What is required: In the data below, find every line with the string "will" and pull it out.

[Listed entries Boundary: Start]

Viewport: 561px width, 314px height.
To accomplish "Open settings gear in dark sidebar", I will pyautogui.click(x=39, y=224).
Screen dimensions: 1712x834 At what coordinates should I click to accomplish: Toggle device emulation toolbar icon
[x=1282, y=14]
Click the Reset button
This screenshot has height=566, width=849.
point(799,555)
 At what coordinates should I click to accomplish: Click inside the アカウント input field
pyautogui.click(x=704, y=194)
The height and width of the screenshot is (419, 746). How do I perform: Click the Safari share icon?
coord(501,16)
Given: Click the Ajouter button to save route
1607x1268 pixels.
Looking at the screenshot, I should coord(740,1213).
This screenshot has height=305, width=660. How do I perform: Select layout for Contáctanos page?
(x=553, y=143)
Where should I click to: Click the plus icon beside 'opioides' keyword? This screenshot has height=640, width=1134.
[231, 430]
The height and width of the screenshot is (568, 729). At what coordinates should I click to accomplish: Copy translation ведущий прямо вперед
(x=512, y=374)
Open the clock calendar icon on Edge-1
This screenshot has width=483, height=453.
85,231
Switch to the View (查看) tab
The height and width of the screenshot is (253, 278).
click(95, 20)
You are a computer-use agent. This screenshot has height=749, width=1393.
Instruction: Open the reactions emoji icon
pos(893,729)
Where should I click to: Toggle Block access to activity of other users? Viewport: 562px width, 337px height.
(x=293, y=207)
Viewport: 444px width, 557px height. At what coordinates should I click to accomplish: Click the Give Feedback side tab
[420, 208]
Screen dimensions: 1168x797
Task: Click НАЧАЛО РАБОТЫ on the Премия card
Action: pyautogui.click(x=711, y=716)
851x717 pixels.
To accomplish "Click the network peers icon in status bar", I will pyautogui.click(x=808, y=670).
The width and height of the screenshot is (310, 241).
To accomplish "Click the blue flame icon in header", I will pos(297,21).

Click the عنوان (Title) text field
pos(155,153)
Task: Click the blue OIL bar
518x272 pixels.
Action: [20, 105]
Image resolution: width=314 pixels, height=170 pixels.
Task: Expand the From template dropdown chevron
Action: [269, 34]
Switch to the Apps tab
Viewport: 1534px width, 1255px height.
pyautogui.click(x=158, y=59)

[Listed entries Boundary: End]

Result for this exercise:
To accomplish "Open settings gear in dark sidebar", I will pyautogui.click(x=39, y=224).
To accomplish "Click the network peers icon in status bar", I will pyautogui.click(x=808, y=670).
To accomplish "Click the blue flame icon in header", I will pos(297,21).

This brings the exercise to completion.